Amino acids in squamous cell carcinomas and adjacent normal tissues from patients with larynx and oral cavity lesions

Leme, Izabel de Arruda; Portari, Guilherme Vannucchi; Padovan, Gilberto João; Rosa, Flávia Troncon; Mello-Filho, Francisco Veríssimo de; Marchini, Julio Sérgio

doi:10.6061/clinics/2012(10)17

RAPID COMMUNICATION

Amino acids in squamous cell carcinomas and adjacent normal tissues from patients with larynx and oral cavity lesions

Izabel de Arruda Leme; Guilherme Vannucchi Portari; Gilberto João Padovan; Flávia Troncon Rosa; Francisco Veríssimo de Mello-Filho; Julio Sérgio Marchini

Faculdade de Medicina de Ribeirão Preto, Laboratório de Espectrometria de Massas, Ribeirão Preto/SP, Brazil

INTRODUCTION

Cancer patients experience metabolic disturbances that lead to nutritional status imbalance. The metabolic alterations of both host and tumor cells are predominantly caused by changes in the glucose metabolism of tumors, higher energy expenditures, decreases in ATP levels and increases in lactic acid production (1,2).

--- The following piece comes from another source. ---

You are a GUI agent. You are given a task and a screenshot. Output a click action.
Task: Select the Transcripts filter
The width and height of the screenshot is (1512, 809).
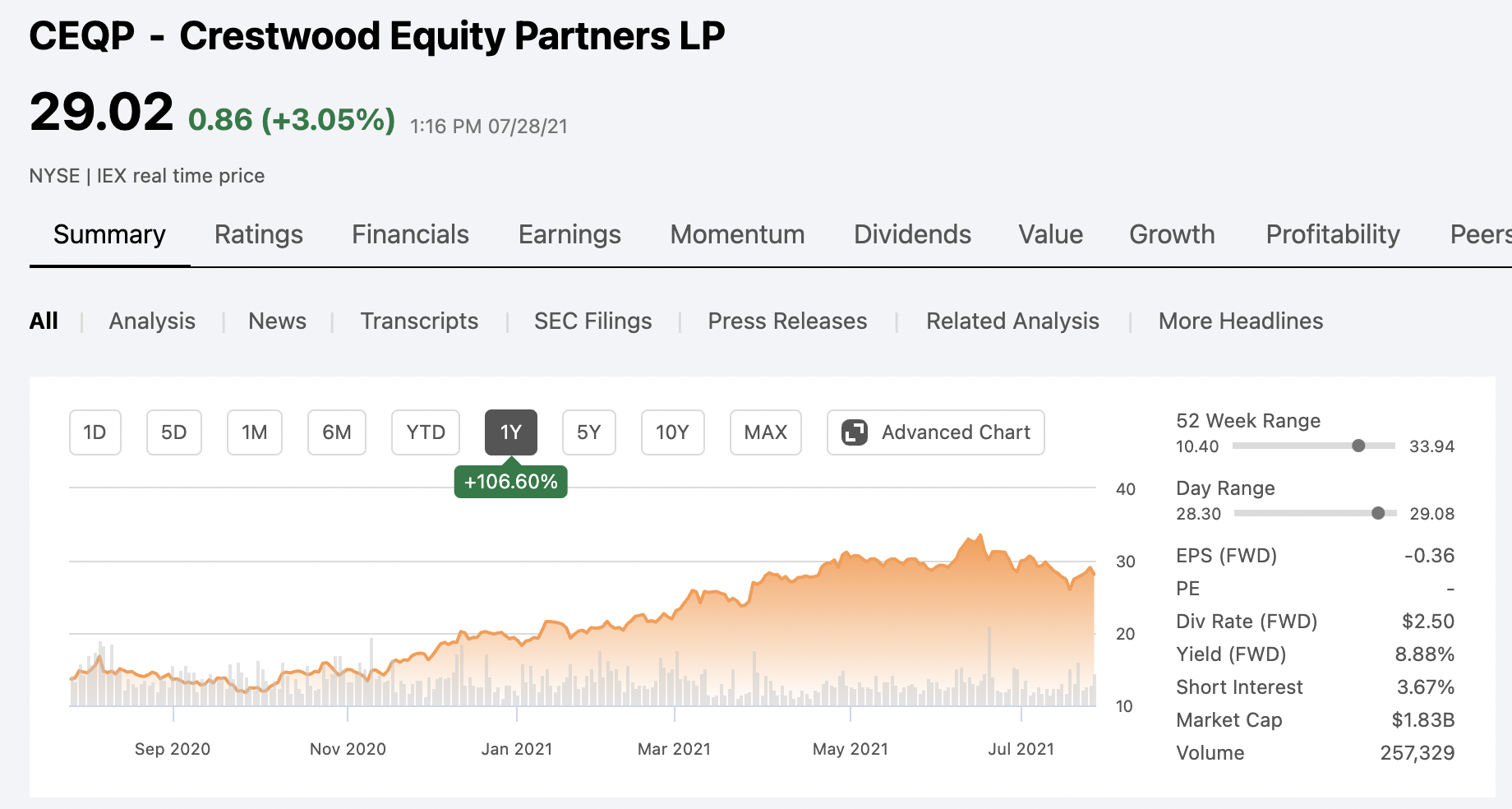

Cellular amino acid contents appear to be essential for tumor growth. Theuer (3) observed that the restriction of tryptophan, threonine, leucine, methionine, phenylalanine, valine and isoleucine contributed to the control of tumor growth in rats. However, host weight was affected by tryptophan, threonine, leucine and methionine restriction. The restriction of phenylalanine and tyrosine also reduced weight, causing a loss of fat and lean body mass and an increase in white cells and neutrophils (4).

Although it has been postulated that tumors utilize more amino acids than normal cells, few studies have compared the proportions of amino acids in tumor cells and paired normal tissues. Thus, the objective of the present study was to compare the amino acid content in malignant and adjacent normal tissues from the same patient.

METHODS

The study protocol was approved by the Ethics Committee of the University Hospital of the School of Medicine of Ribeirão Preto, and a signed informed consent form was obtained from all of the study participants. Patients diagnosed with squamous cell carcinoma of the larynx and oral cavity undergoing tumor resection surgery were enrolled in the study. Data collection occurred from August 2006 to July 2007 at the University Hospital, Ribeirão Preto, São Paulo, Brazil.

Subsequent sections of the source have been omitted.